→ Consigne: Recopiez mot pour mot le passage du texte sur les pochettes d'albums compris entre « Le concepteur Michael » et « de ses pochettes. », bornes incluses.

┌─ Source

La pochette de Sgt. Peppers... mérite à elle seule tout un roman*. D'abord parce qu'il semble acquis qu'elle contient le disque le plus important du 20è siècle (même si Michaël Jackson a vendu un plus grand nombre d'exemplaire de Thriller à l'heure où paraissent ces lignes. Prenons rendez-vous dans cent ans pour comparer les chiffres à ce moment-là), et ensuite parce que cette pochette fait participer, par l'usage de figurines grandeur nature, les personnages qui ont marqué ce même 20ème siècle: ils sont venus, ils sont tous là... si l'on excepte un ou deux qui n’ont pas donné leur accord, et Adolf Hitler qui fut enlevé à la demande expresse de la maison de disques des Beatles. Ces Beatles, en costume de "fanfare militaire", sont entourés par... eux-mêmes à leur débuts, et par des personnages inoubliables autant que disparates, tels que Albert Einstein, Stockhausen, Edgar Allen Poe, Bob Dylan, Mae West, Tony Curtis, Marlene Dietrich, Marilyn Monroe, Laurel et Hardy, Marlon Brando, Aldous Huxley, Fred Astaire, le clown Grock, Lewis Carrol, Johnny Weissmuller, H.G.Wells, Karl Marx, Ghandi (enlevé à la dernière minute, à nouveau à la requête d'EMI, de crainte d'offenser le public indien).
Le concepteur Michael Cooper (qui disparaîtra prématurément, âgé seulement de 31 ans, victime d’un furieux cocktail de scotch et mandrax) fera tout aussi fort quelques mois plus tard en se réalisant la célèbre pochette en relief de l'album des Rolling Stones, Their Satanic Majesties Request (le relief, l'impression de volume, la photo en trois dimensions ("3D") sera utilisé à nouveau dans le futur, notamment par Mungo Jerry (pour la pochette de leur premier LP, en 1970, livré avec une paire de lunettes bi-colores), puis par les Stranglers, pour leur album The Raven. Le groupe UB 40 utilisera, quant à lui, l'hologramme, pour illustrer en profondeur l'une de ses pochettes.
Mais revenons aux Rolling Stones qui, peu de temps après leur pochette en relief, envisageaient un concept bien moins distingué: le projet de pochette de Beggar's Banquet n'était autre que des toilettes publiques aux murs maculés de graffitis! Projet refusé par leur firme Decca, ce qui ne fera qu'aggraver le malaise avec le groupe qui s'empresse de fonder son propre label, Rolling Stones Records, enregistrant, contrat oblige, un dernier 45 tours pour Decca... 45 tours pas plus publié que la pochette précitée, dans la mesure où les deux titres étaient, pour le moins, offensants: Cocksucker Blues ("le blues du suceur de bite") et Fuckin' Andrew ("On baise Andrew", à l’adresse de leur directeur artistique Andrew Oldham).

└─
┌─ Données fournies

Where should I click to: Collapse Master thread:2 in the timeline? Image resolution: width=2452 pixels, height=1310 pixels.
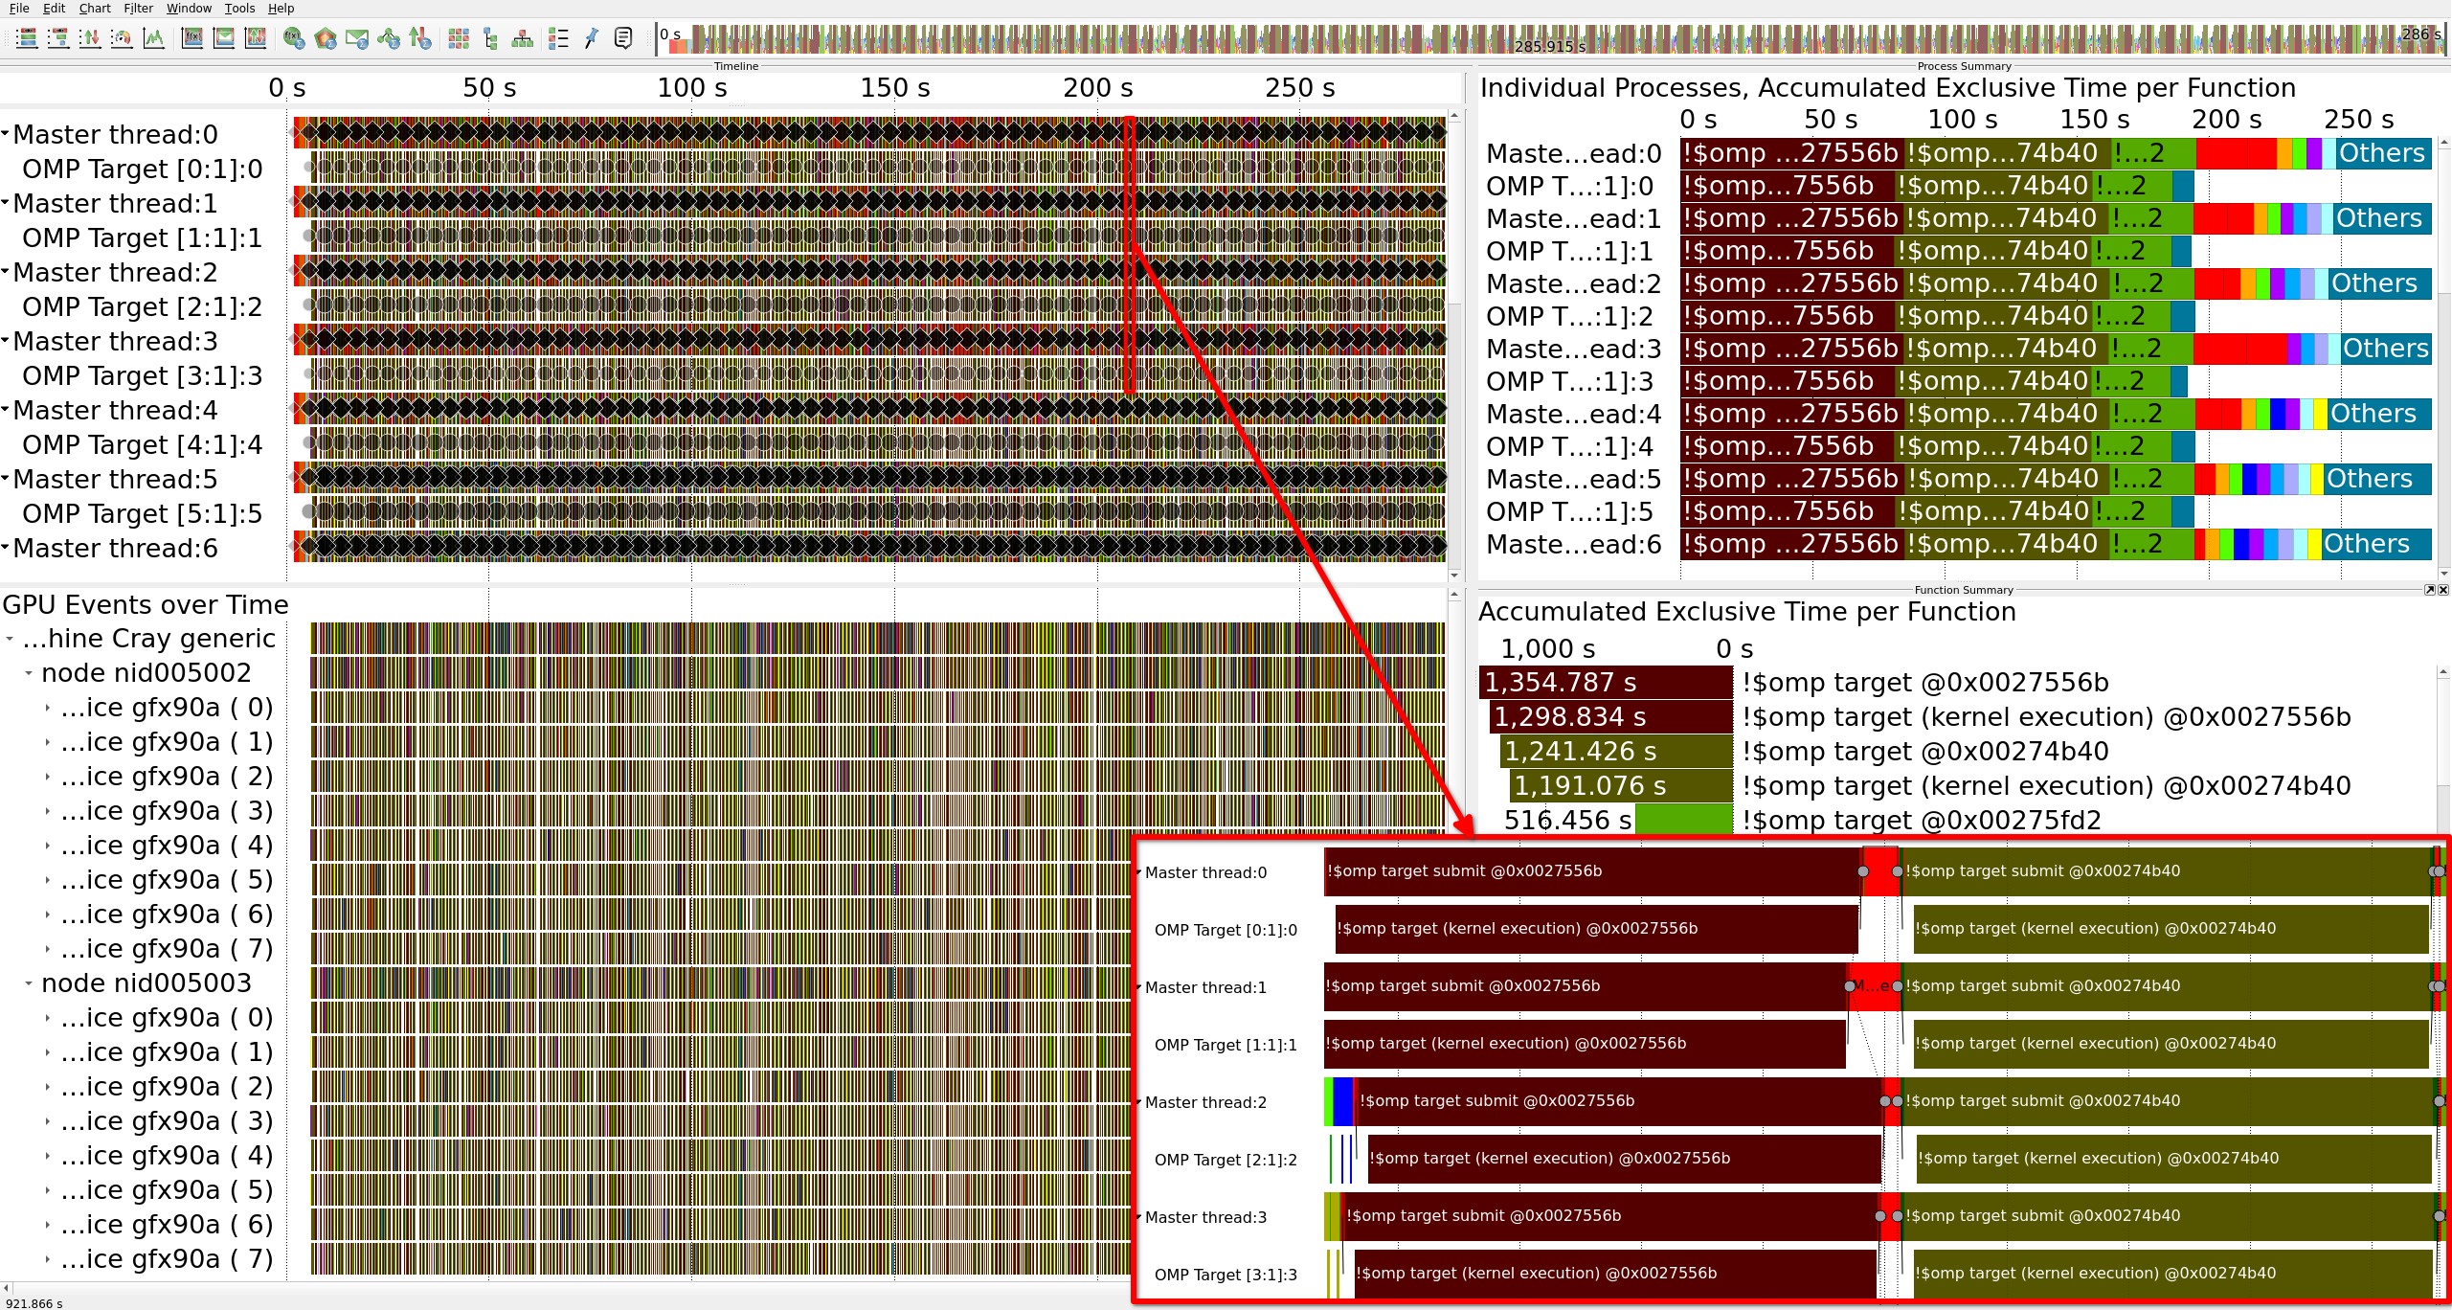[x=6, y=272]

└─

→ Réponse:
Le concepteur Michael Cooper (qui disparaîtra prématurément, âgé seulement de 31 ans, victime d’un furieux cocktail de scotch et mandrax) fera tout aussi fort quelques mois plus tard en se réalisant la célèbre pochette en relief de l'album des Rolling Stones, Their Satanic Majesties Request (le relief, l'impression de volume, la photo en trois dimensions ("3D") sera utilisé à nouveau dans le futur, notamment par Mungo Jerry (pour la pochette de leur premier LP, en 1970, livré avec une paire de lunettes bi-colores), puis par les Stranglers, pour leur album The Raven. Le groupe UB 40 utilisera, quant à lui, l'hologramme, pour illustrer en profondeur l'une de ses pochettes.